## Task goal
Can you copy out, word for word, the stretch of lines from the one containing "Click the Adaptability" through the one containing "click(x=355, y=532)"?

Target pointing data

──────────────────────────────

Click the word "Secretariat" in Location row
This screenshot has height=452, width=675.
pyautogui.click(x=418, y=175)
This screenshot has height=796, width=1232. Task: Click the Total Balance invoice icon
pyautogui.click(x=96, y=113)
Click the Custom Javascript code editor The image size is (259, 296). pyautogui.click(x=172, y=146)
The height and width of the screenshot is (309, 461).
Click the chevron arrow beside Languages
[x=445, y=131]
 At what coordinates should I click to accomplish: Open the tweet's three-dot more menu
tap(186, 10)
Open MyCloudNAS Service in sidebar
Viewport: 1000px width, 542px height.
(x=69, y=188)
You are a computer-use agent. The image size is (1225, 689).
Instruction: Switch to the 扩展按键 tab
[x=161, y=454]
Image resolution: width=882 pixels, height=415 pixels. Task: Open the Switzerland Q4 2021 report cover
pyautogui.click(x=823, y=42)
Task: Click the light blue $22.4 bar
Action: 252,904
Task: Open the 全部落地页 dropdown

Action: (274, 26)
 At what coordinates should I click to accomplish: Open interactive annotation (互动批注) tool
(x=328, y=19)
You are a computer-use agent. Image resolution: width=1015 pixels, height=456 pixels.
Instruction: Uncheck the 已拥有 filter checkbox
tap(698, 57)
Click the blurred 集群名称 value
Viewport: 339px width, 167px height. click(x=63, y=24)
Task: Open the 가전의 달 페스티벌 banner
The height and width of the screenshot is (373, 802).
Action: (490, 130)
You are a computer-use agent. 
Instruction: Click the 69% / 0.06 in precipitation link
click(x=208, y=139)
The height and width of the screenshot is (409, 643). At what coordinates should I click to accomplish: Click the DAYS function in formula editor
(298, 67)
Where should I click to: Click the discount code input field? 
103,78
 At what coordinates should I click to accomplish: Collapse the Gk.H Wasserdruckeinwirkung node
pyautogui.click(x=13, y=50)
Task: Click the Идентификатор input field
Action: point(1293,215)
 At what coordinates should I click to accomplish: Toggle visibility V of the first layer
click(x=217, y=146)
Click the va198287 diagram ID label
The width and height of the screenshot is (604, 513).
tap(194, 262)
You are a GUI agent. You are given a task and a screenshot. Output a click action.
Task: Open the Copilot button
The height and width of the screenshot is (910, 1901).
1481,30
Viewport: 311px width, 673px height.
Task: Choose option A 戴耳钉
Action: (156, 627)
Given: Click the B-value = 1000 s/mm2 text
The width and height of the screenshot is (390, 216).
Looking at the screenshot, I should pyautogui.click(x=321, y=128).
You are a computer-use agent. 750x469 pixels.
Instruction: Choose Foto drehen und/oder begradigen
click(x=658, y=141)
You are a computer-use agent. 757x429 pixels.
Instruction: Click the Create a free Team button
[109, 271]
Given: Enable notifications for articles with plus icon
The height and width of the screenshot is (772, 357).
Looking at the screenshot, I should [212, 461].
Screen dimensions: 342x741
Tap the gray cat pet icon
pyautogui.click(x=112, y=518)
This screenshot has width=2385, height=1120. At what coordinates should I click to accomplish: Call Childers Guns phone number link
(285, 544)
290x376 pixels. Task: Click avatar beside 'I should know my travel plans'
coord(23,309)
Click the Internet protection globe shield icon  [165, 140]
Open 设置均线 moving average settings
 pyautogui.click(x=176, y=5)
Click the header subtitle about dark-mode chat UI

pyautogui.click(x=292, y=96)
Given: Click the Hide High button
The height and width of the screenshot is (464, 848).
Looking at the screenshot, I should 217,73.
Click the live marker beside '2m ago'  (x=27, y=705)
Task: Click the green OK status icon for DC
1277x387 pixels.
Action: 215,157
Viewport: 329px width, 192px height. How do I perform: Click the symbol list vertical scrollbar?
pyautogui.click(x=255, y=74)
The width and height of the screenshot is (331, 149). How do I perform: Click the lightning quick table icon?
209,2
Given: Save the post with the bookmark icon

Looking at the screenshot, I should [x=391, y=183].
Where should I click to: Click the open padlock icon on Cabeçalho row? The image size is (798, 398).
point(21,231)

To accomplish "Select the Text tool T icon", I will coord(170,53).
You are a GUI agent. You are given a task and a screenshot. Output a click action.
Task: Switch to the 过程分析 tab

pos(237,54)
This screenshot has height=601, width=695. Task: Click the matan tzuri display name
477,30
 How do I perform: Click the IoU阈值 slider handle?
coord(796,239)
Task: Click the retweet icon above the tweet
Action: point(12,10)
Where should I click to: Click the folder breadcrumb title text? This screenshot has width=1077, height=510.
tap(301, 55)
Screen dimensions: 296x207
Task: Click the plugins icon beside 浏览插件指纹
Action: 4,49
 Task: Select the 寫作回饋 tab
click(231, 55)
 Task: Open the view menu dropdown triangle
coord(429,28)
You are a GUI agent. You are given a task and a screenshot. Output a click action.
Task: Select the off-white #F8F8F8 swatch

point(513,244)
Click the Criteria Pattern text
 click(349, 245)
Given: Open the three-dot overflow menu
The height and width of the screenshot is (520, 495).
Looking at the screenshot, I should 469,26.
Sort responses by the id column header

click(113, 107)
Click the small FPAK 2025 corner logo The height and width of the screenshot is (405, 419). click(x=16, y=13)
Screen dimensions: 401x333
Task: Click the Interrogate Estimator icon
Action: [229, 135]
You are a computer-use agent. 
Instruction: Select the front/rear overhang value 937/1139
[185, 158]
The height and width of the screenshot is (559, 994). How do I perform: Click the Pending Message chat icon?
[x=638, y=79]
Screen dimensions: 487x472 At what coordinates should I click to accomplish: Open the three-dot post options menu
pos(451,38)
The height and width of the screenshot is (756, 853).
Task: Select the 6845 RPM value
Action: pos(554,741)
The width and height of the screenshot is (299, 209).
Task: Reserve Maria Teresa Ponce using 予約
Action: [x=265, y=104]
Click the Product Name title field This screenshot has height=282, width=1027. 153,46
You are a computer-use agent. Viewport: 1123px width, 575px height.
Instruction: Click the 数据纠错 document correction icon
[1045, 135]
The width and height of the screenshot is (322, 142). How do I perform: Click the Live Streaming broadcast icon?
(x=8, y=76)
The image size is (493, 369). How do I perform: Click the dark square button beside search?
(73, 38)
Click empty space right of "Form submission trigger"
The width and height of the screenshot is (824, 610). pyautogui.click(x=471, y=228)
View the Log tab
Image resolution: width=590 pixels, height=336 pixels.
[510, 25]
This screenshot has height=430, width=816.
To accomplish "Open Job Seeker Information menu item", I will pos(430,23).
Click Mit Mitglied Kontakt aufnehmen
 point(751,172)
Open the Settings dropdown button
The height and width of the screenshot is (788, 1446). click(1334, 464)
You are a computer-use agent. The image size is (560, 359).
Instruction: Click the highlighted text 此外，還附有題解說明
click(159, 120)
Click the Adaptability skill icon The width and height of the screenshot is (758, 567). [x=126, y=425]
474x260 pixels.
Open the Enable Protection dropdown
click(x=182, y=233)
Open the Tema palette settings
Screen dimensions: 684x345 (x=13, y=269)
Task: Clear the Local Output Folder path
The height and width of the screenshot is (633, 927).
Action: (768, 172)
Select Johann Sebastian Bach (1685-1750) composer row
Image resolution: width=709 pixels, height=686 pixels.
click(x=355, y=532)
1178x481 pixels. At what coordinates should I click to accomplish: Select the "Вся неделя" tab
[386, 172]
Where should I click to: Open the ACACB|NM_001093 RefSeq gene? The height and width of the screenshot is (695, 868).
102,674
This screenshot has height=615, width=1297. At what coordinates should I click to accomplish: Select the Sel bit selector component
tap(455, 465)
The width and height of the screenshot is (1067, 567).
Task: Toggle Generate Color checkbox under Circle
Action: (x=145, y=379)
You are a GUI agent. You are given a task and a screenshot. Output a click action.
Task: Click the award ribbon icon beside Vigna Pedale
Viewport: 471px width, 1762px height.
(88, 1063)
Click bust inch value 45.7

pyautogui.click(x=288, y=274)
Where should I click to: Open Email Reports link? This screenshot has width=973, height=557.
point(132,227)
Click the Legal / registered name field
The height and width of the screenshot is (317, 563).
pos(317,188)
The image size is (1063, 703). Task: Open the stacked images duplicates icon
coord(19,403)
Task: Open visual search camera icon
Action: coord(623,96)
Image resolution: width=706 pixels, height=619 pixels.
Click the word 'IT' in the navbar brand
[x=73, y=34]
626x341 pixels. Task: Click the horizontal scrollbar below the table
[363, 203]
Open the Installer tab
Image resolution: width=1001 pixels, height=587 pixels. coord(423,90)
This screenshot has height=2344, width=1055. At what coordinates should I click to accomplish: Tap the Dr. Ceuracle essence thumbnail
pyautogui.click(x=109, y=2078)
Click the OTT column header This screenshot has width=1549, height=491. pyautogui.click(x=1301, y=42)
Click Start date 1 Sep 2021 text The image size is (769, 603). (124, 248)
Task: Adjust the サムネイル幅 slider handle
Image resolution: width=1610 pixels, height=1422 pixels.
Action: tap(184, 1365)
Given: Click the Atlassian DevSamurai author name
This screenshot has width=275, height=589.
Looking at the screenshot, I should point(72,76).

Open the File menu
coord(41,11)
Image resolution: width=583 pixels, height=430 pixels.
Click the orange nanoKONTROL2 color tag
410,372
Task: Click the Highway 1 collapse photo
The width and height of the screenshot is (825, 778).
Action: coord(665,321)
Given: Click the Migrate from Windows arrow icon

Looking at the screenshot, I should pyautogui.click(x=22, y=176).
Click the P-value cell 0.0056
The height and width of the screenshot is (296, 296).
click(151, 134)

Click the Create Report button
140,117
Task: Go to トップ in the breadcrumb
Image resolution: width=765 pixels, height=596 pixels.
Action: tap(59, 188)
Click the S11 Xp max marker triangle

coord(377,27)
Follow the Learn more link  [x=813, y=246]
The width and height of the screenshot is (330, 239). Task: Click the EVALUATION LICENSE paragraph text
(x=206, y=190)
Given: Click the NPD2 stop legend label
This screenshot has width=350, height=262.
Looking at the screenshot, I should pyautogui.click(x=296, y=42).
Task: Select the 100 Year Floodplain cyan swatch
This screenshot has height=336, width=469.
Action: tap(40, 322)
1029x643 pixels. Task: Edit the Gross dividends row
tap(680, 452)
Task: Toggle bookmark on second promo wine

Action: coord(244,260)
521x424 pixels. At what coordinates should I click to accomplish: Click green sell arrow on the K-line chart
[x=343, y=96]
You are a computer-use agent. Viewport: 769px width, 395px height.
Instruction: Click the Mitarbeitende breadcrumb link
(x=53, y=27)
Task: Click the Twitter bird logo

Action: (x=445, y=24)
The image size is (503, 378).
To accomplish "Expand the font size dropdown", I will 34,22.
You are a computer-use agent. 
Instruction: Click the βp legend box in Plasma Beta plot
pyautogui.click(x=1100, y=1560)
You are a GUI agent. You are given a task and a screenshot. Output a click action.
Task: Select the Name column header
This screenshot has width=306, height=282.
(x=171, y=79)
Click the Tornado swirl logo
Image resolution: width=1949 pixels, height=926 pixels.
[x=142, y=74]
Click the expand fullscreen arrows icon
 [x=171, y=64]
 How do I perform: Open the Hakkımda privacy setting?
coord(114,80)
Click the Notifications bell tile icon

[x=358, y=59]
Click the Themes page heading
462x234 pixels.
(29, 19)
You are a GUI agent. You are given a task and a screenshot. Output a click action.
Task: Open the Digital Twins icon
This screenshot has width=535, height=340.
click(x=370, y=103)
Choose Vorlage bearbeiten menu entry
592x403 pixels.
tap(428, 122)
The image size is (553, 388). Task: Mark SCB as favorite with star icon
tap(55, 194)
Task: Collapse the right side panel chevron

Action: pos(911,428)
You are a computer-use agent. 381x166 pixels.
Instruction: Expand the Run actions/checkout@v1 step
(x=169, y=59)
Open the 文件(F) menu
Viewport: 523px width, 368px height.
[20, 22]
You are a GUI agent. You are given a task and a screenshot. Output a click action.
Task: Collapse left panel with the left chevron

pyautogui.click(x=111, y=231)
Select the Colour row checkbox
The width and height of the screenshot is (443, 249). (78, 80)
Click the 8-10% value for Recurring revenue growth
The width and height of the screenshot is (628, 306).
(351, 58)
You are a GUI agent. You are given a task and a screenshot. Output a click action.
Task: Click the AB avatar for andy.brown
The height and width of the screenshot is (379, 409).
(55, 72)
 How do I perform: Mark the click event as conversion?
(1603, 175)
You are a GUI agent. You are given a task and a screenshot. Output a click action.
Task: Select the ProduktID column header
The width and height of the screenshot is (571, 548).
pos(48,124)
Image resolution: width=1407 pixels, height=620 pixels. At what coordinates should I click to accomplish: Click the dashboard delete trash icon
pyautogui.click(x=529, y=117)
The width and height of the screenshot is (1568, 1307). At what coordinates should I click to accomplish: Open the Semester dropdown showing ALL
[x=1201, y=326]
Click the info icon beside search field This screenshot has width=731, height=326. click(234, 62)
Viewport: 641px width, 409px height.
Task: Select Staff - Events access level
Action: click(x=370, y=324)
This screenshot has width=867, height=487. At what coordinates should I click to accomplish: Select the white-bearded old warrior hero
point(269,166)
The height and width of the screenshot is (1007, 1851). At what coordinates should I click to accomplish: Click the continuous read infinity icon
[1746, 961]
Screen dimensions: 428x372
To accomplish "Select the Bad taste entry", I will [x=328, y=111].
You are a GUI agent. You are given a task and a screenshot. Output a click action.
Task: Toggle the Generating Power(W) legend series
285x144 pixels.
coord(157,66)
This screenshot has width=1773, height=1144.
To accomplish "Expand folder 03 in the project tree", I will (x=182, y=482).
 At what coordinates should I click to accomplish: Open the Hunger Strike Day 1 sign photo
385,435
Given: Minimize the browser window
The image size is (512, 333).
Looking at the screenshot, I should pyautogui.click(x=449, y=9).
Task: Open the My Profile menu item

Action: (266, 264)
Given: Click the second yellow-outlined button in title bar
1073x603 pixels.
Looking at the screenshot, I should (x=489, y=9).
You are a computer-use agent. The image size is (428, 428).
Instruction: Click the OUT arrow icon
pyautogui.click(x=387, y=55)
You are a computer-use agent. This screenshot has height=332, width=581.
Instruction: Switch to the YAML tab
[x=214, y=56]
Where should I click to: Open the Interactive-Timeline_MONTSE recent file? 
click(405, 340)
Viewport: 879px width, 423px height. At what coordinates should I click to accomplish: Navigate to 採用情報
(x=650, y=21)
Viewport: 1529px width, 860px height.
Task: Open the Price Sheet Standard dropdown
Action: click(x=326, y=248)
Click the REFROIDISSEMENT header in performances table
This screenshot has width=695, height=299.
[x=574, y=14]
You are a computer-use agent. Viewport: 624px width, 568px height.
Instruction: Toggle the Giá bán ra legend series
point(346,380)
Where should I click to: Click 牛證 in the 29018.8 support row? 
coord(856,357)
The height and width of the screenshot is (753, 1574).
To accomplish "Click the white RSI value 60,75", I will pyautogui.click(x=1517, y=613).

──────────────────────────────

## Answer to this exercise
Click the Adaptability skill icon The width and height of the screenshot is (758, 567). [x=126, y=425]
474x260 pixels.
Open the Enable Protection dropdown
click(x=182, y=233)
Open the Tema palette settings
Screen dimensions: 684x345 (x=13, y=269)
Task: Clear the Local Output Folder path
The height and width of the screenshot is (633, 927).
Action: (768, 172)
Select Johann Sebastian Bach (1685-1750) composer row
Image resolution: width=709 pixels, height=686 pixels.
click(x=355, y=532)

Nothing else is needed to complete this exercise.